### Task description:
Set down the lines below, exactly, starting at the one that contains "Viewport: 800px width, 800px" and stopping at the last line, inclusive. Omit pictures.

### Entries shown:
BEGIN

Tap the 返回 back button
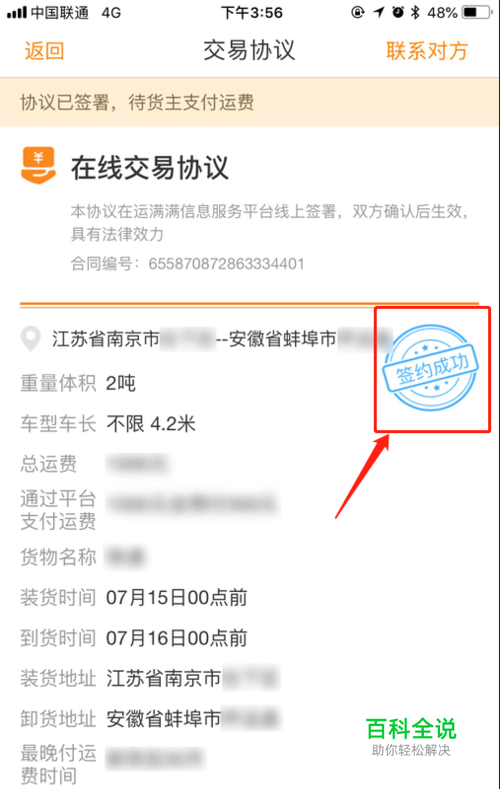This screenshot has height=789, width=500. click(44, 51)
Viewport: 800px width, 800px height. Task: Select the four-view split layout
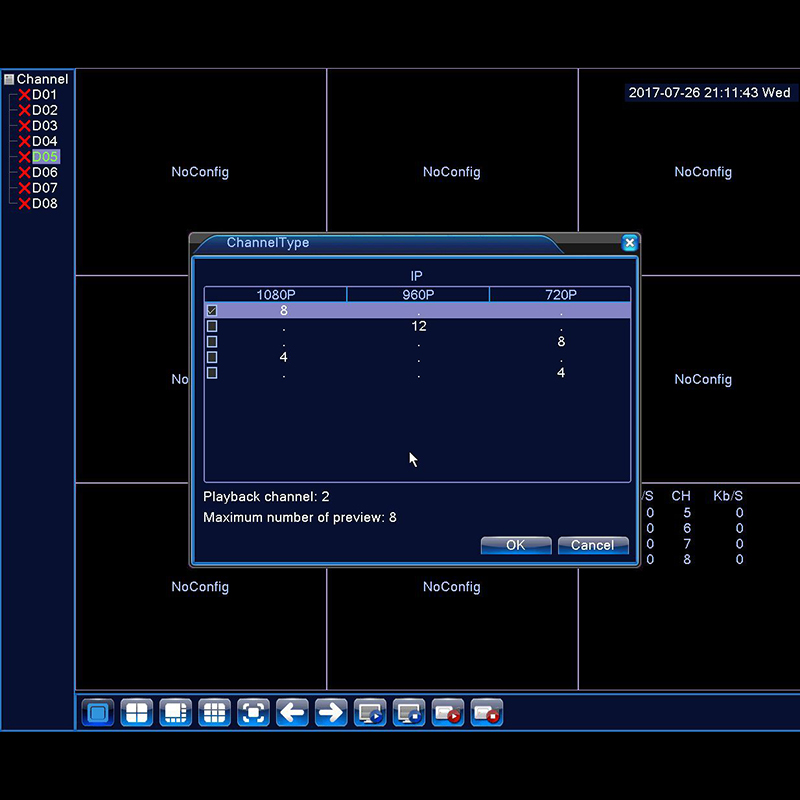click(136, 713)
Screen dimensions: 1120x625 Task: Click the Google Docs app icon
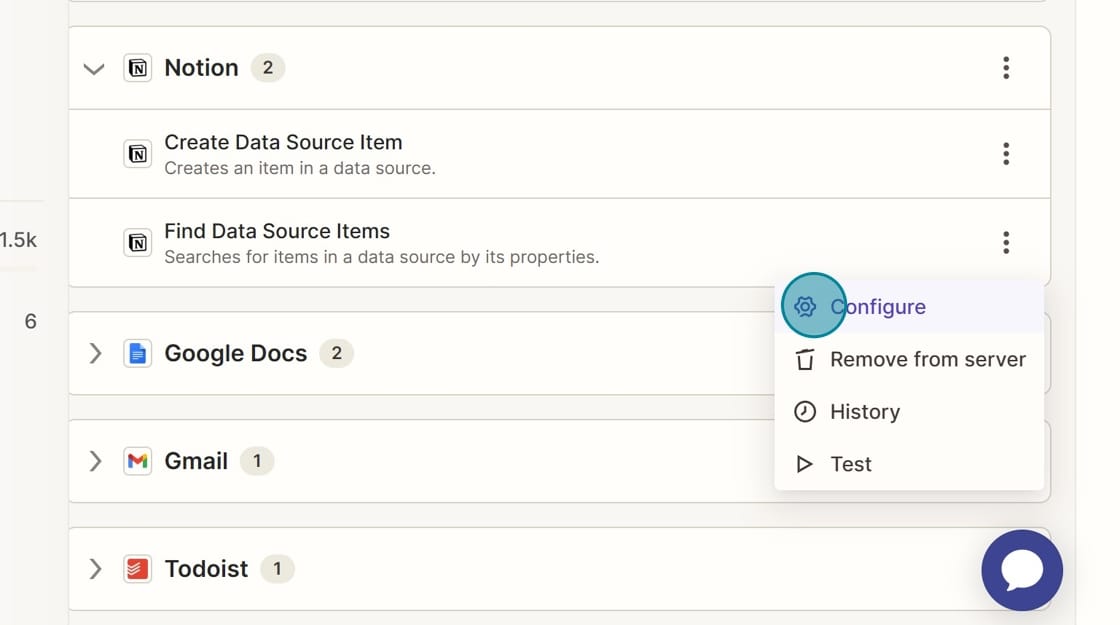(138, 353)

END

### Expected answer:
Viewport: 800px width, 800px height. Task: Select the four-view split layout
click(136, 713)
Screen dimensions: 1120x625 Task: Click the Google Docs app icon
(138, 353)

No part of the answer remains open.